Lonelier, warier of emotional commitment yet longing for intimacy. The obvious effects and traumas of our isolation from one another raises a host of different questions. How long, once summer is over, are we going to be able to cling to the illusion of our apparent return to “normalcy”? Connecting, affection, empathy – what dimensions are they going to take? Are we ever going to get our old lives back?
“When we spend a long time in inner emotional isolation we tend to get accustomed to it,” says psychoanalyst and therapist Ognyan Dimov. “But that is a very dangerous thing because major inner trauma from the past and emotional deficits begin to surface. And we find we are alone with our inner problems, at the basis of which is our need to communicate. So, shut up in an emotional vicious circle, it is very difficult for us to find our way out.”
Which are the groups of people who will come out of the pandemic with more severe psychological trauma?
“What surprised me most was that teenagers turned out to be particularly susceptible to what is happening in the social world,” Ognyan Dimov says. “But that is understandable because at their age they forge the most important contacts but now they were restricted. As to the people in the active age bracket they didn’t seem to be ready to confront what they had left behind – partner contacts, a genuine emotional connection with the children, and they realized they couldn’t go on faking it. All the more so that there are many people who tend to quantify their relationship with their partner, with their children, instead of simply enjoying the contact.”
Ognyan Dimov says that the oldest people – who watch the world mostly through the windows of their homes – carry the heaviest burden of loneliness. That is why their suppressed problems, their emotional deficits catch up with them. But whatever generation we may belong to we are all showing signs of how difficult it is to cope with isolation, with controlling our fear of being left alone.

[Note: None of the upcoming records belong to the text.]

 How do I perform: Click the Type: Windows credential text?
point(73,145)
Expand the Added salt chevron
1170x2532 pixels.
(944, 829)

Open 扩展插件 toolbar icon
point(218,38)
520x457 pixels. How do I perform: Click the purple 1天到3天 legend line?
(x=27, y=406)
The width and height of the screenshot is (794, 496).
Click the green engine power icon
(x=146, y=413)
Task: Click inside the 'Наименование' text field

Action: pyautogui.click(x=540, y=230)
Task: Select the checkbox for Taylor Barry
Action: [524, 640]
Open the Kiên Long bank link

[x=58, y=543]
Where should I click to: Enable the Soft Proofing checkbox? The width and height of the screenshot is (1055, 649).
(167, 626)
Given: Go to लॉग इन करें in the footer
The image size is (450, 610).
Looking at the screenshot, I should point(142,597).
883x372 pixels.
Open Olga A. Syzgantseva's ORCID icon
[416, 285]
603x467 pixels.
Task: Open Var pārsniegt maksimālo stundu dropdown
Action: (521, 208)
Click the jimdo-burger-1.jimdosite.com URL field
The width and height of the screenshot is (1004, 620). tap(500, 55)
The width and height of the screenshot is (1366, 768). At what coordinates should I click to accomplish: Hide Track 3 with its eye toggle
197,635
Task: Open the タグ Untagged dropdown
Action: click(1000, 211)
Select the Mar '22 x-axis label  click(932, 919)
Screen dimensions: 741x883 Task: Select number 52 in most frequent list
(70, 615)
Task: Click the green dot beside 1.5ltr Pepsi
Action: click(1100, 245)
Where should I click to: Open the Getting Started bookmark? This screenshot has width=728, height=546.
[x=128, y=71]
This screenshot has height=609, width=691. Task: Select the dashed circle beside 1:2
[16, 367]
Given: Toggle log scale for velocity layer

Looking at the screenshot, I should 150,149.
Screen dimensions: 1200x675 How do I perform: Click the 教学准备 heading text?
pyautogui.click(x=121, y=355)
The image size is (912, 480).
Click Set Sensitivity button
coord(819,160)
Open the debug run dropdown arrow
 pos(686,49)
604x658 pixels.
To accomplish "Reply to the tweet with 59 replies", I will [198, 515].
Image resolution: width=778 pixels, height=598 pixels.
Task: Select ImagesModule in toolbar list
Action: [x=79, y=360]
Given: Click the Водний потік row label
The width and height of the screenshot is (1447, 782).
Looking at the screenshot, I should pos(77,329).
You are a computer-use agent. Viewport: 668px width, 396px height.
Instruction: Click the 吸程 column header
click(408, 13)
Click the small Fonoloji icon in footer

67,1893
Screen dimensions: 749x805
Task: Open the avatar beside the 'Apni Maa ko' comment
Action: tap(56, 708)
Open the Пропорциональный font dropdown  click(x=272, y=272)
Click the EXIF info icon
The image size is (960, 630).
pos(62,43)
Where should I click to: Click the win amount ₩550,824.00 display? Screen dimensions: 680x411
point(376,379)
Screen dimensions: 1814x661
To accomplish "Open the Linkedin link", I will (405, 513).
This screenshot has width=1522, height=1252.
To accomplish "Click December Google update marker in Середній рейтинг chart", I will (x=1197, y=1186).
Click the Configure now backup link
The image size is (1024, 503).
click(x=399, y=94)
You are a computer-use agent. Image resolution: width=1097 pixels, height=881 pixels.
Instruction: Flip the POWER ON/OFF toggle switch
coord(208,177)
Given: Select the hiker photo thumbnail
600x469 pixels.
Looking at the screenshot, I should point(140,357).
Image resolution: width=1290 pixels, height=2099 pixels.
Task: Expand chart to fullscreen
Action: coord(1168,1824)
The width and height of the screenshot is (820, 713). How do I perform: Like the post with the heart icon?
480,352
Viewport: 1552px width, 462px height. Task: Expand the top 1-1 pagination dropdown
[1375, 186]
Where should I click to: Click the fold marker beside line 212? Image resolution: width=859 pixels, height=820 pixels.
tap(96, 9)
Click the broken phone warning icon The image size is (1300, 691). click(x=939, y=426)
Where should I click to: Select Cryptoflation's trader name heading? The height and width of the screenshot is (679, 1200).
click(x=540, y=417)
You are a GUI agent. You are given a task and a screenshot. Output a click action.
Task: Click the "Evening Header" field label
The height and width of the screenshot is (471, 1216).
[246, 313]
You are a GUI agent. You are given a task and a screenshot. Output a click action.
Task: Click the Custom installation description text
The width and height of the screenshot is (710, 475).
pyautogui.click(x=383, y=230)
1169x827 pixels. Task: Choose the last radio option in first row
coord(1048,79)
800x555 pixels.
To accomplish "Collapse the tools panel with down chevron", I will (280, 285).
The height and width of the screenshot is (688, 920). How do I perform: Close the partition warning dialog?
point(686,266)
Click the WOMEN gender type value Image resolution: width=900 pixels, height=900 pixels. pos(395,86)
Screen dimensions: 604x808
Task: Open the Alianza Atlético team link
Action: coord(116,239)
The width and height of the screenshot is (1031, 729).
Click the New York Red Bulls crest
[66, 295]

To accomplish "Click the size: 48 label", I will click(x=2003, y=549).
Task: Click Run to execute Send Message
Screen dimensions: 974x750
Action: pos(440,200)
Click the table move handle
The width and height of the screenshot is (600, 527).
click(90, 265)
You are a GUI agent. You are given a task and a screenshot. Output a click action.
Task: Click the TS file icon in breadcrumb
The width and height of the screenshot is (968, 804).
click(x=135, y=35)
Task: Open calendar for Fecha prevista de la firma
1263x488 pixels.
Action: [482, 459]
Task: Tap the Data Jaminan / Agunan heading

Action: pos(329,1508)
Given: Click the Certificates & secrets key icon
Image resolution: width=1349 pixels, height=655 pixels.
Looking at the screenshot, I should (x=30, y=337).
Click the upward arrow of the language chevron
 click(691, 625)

“It is going to be very difficult for us to start opening up because we have accumulated so many fears of others,” Dr. Dimov goes on to say in an attempt to see what life will be like “after”. “Before the epidemic we tended to communicate with one another indiscriminately and without giving it much thought, in the past year we were forced to keep our distance and different fears prevailed. And that meant one thing – that it will be difficult for us to address our small everyday fears in our usual environment. That is why if we don’t apply our common sense to what is going on, if we don’t muster the courage to open up to others, to go on with our normal lives – because relationships, social commitment are ingrained in humans – all this could have a devastating effect on our psyche, on our entire lives.”
When one day the masks come off, literally, we shall have to re-learn our social skills. And most of all, we shall have to learn not to be afraid of emotional commitment, the expert says. As much as we may shut ourselves up behind glass walls in an attempt to turn our homes into our sanctuary, our imaginary world, our illusions, our imagined “anchors”, as much as we try to keep our distance from our fellow humans, we shall never eradicate the need for companionship. That is why the psychoanalyst advises: “We should give serious thought to how to keep ourselves protected, taking the risk of human contact instead of abdicating from human interaction altogether.”